Hiding executable code within a target program so it is difficult to detect, remove, or alter through reverse engineering
Intellectual property protection of software remains a priority for the commercial sector because counterfeiting and piracy erode profits and market share, ultimately causing impacts on companies, consumers, and governments.
Watermarking (proving digital ownership) and obfuscation (hindering adversarial reverse engineering) is currently used to provide some level of deterrence against this. This project will investigate novel methods of software protection, hiding executable programs within other executable code.
Goals
Executable steganography is potentially an anti-reverse engineering technique and a way to watermark software. We aim to produce viable methods for hiding executable code, expand the state-of-the-art for this style of program protection, while also characterizing its effectiveness based on capacity, robustness, detectability, invisibility, and resilience.
Collaboration with the University of South Alabama.
Both UNO and USA bring key opportunities for broader impacts of this research.
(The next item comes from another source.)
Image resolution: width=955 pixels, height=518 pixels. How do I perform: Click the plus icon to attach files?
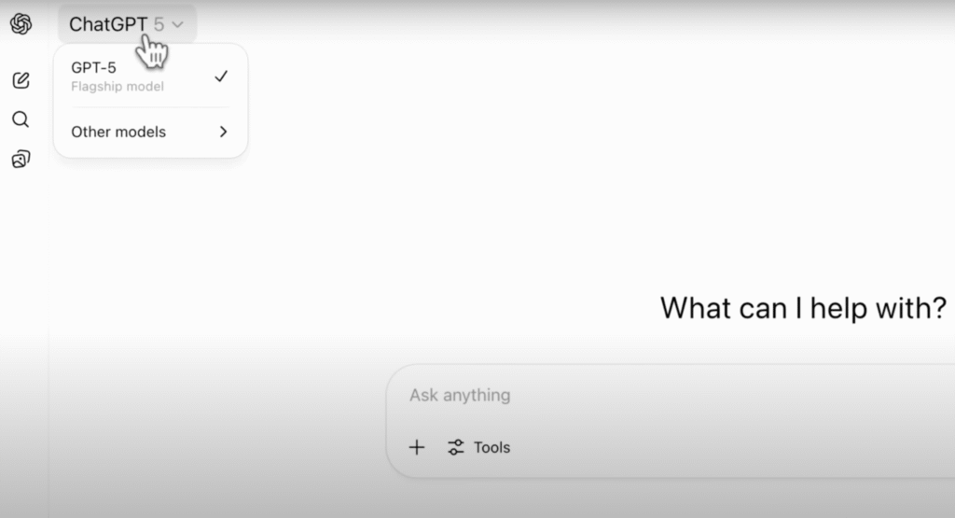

Both have a rich tradition of meeting the needs of diverse student bodies, both are in EPSCoR states, with numerous students coming from rural areas. Both universities have extensive K-12 STEM outreach and Scholarship for Service students preparing for future cybersecurity careers. Our team can directly engage students in the research as part of their academic programs via course projects, senior capstone exercises, and labs.
Sponsor
This work is partially funded by National Science Foundation awards 1811560 and 1811578 in the NSF 17-576 Secure and Trustworthy Cyberspace (SaTC) program.